ASSIGNMENT:
Whenever the string "help" appears in a line of the listing below, that line counts. Say how many lines count, and give nothing else.

RECORDS SUPPLIED:
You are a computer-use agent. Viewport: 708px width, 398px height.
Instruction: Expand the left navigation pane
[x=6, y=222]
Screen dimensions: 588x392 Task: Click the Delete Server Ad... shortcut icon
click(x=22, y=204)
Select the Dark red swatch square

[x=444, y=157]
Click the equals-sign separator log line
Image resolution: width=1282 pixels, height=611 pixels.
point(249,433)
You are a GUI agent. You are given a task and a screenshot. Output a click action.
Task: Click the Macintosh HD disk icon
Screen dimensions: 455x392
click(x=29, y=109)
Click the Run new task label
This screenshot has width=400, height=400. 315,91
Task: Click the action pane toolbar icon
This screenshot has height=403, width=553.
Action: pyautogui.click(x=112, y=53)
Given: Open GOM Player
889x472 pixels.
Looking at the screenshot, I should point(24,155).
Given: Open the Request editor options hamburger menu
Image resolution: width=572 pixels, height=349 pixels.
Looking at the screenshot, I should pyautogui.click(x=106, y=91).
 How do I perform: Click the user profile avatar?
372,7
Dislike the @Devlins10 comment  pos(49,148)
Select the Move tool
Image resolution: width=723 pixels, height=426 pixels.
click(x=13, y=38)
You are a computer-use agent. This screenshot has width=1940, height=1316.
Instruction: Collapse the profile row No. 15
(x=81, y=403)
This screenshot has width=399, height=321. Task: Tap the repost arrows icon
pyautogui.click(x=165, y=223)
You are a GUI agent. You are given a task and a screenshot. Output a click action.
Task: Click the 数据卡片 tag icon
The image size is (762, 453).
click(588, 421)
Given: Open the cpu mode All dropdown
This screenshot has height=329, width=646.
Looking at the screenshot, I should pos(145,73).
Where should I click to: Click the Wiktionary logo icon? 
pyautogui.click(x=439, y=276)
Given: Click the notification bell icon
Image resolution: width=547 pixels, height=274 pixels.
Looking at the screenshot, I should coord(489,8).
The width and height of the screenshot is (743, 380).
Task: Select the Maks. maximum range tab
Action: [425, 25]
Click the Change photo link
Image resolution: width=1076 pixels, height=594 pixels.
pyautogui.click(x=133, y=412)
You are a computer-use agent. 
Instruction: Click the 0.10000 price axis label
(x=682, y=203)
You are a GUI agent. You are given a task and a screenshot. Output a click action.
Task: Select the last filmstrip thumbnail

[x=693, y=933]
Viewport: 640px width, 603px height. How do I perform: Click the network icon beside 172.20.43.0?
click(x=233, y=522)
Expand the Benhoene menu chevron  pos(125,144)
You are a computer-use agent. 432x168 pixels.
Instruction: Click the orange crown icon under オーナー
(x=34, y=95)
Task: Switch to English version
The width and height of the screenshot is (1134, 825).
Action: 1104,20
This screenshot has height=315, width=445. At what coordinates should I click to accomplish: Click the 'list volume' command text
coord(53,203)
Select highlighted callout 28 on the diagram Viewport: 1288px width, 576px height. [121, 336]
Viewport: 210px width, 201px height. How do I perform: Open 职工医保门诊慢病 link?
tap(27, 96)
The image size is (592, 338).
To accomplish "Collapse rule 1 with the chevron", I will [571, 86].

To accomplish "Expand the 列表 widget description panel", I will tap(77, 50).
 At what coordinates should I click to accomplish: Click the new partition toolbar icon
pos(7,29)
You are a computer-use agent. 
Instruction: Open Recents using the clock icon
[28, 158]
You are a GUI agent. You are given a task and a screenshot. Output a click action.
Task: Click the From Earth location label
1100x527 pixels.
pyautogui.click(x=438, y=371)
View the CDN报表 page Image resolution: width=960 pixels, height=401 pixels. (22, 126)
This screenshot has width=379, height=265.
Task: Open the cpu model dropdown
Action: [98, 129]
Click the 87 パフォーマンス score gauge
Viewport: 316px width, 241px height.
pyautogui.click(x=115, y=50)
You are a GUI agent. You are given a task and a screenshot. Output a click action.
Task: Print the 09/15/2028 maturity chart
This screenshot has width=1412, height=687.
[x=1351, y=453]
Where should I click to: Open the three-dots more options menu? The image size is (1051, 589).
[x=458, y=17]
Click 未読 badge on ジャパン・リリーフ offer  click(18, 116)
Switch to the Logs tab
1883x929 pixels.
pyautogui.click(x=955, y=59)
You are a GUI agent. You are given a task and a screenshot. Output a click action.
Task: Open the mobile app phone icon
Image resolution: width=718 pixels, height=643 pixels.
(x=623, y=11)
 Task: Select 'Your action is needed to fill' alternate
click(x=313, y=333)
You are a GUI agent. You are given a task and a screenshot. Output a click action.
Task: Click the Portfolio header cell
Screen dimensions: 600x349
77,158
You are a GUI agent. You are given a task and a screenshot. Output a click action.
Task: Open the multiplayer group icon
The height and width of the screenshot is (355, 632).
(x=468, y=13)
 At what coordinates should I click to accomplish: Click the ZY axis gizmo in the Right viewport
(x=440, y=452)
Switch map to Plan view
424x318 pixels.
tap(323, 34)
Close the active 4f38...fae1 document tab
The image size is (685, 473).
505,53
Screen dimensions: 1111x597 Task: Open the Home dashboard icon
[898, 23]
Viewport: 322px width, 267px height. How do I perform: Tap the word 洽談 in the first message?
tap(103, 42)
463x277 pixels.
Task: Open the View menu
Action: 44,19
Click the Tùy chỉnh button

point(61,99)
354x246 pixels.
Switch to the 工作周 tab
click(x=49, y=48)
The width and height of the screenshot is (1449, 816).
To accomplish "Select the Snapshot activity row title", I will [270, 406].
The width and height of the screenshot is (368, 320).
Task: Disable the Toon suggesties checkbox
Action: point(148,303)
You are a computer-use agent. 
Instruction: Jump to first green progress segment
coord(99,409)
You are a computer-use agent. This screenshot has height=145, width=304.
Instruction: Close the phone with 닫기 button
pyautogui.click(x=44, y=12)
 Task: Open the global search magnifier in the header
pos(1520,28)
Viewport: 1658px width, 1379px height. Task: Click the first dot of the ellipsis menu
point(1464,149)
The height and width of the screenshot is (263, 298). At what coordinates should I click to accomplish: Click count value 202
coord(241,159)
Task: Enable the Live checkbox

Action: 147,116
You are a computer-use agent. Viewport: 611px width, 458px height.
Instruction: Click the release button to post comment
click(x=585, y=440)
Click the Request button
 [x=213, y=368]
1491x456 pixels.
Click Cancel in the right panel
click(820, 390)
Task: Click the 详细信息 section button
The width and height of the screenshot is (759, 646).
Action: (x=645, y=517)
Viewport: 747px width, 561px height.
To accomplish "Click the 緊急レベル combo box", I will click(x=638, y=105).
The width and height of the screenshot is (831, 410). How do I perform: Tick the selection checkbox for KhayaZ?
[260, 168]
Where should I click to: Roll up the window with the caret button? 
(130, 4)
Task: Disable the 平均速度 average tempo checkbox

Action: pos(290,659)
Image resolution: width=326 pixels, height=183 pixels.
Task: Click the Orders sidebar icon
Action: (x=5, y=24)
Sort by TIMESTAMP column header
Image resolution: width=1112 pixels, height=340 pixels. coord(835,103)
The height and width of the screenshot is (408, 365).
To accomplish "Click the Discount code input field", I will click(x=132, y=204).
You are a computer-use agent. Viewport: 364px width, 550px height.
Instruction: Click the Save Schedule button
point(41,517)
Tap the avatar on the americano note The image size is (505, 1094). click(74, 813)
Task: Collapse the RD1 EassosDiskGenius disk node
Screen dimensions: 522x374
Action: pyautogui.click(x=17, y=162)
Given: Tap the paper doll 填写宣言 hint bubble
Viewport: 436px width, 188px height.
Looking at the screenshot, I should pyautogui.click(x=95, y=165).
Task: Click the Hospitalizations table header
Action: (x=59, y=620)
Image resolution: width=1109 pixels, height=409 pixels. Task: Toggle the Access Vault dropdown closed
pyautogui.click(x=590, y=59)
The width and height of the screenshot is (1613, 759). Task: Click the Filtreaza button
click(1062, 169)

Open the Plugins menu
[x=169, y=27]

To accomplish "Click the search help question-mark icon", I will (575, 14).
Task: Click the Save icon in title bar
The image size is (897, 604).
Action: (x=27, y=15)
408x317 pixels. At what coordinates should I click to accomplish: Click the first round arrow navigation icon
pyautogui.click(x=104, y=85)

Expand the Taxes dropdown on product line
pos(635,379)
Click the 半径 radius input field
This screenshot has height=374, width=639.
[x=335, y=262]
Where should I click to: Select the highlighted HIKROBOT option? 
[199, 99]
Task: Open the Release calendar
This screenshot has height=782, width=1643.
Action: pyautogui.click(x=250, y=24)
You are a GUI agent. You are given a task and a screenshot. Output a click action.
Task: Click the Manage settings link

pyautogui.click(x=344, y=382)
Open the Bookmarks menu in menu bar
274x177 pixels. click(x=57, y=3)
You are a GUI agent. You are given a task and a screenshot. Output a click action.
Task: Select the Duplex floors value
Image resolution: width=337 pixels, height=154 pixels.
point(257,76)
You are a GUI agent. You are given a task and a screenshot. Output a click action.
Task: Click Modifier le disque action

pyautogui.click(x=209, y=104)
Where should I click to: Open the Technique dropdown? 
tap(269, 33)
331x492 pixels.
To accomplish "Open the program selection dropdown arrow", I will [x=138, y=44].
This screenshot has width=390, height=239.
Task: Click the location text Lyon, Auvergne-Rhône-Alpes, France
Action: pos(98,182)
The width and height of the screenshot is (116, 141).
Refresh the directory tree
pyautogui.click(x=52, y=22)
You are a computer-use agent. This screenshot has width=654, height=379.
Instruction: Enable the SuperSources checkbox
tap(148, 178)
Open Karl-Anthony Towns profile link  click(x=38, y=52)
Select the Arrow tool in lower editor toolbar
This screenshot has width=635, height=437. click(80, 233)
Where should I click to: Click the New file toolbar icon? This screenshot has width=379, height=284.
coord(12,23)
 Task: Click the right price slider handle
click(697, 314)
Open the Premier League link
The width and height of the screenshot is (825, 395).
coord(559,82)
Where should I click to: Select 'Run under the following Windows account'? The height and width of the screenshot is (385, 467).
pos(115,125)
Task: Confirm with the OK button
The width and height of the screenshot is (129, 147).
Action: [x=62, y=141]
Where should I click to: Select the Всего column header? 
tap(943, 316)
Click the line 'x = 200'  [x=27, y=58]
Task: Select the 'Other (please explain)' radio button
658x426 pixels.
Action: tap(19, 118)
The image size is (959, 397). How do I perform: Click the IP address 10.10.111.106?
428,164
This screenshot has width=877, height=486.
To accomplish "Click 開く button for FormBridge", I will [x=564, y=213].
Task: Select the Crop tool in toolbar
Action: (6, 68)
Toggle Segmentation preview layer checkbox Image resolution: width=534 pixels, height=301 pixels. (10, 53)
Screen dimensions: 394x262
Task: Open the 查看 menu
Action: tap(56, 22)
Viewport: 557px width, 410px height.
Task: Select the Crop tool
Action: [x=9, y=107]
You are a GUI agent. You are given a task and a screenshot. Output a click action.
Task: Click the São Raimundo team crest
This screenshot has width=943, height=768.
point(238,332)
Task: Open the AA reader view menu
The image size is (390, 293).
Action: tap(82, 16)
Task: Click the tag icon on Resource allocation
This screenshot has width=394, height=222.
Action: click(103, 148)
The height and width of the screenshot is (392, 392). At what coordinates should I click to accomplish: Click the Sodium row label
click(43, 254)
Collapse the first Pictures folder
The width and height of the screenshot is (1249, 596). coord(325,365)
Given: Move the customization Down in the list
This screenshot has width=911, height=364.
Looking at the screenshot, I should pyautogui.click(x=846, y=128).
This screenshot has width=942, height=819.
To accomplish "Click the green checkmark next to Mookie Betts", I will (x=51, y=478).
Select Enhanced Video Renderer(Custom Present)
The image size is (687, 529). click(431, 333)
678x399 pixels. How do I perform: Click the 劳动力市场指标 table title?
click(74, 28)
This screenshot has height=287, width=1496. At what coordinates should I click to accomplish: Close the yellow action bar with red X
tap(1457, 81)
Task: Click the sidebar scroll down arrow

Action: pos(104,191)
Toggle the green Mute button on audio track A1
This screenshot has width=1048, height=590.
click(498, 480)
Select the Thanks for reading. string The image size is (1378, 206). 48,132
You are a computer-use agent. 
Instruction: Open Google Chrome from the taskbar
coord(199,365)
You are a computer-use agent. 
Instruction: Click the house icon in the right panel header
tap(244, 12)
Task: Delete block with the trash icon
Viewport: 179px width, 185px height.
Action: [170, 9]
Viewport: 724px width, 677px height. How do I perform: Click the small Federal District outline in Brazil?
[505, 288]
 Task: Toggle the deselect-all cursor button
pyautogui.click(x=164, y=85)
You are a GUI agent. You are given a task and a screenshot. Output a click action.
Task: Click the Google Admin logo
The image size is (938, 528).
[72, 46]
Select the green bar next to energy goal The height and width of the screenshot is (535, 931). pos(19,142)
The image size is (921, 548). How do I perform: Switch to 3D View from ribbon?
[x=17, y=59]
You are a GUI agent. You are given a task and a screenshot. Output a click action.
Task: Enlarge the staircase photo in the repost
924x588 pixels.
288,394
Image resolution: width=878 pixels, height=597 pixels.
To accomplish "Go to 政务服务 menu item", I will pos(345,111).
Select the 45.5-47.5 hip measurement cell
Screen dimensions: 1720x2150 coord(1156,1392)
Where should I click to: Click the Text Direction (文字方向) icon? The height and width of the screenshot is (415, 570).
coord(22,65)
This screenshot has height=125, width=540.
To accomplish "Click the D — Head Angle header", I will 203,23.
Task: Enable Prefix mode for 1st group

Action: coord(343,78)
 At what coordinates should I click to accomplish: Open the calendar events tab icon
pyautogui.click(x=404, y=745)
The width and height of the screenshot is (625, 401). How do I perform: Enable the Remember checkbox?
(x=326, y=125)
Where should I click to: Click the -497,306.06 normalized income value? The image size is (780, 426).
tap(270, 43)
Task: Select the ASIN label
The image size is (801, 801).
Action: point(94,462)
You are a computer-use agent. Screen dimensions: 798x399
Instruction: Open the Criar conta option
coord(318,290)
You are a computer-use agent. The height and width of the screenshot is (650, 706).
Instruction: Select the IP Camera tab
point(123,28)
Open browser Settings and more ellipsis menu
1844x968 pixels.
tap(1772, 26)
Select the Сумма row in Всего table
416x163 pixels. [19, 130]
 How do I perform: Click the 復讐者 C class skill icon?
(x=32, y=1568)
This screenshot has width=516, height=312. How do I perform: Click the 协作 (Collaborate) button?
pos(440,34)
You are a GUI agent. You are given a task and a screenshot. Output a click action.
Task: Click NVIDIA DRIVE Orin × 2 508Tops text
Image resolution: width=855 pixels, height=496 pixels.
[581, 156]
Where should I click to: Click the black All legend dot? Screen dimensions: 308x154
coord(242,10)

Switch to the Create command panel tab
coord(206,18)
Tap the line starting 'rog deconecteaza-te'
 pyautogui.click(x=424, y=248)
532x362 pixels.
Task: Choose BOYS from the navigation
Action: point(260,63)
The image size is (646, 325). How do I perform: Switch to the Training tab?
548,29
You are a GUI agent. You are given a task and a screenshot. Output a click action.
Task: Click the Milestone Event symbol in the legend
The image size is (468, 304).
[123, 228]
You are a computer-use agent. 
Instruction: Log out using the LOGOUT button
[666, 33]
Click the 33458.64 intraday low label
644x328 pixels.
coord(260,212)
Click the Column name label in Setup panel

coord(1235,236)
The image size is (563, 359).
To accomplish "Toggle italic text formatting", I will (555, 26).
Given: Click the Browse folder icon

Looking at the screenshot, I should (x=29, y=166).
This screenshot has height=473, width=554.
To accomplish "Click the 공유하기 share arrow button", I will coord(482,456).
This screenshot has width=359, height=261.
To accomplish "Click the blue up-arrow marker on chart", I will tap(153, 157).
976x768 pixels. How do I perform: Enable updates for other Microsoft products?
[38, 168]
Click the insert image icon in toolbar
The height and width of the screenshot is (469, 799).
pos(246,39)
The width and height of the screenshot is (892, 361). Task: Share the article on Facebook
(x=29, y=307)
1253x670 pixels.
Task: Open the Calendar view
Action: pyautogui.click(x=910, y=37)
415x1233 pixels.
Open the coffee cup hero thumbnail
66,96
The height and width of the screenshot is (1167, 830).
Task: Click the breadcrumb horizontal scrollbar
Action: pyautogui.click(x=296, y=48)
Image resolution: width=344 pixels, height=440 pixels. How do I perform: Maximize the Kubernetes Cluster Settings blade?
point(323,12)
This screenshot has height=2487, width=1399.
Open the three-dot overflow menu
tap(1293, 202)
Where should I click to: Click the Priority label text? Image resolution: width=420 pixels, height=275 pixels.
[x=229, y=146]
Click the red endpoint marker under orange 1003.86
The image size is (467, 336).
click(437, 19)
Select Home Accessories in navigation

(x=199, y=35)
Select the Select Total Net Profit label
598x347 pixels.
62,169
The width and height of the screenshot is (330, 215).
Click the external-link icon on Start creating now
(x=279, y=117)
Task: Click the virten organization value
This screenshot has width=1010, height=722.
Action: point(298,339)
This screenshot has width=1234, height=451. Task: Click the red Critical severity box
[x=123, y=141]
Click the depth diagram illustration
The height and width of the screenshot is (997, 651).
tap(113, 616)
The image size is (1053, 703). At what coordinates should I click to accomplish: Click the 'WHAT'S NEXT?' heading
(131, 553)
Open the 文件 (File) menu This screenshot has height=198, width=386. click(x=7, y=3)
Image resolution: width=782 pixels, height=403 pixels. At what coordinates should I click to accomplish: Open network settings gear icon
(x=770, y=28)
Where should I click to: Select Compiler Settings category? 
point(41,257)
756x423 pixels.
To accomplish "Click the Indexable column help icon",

YOUR RESPONSE:
2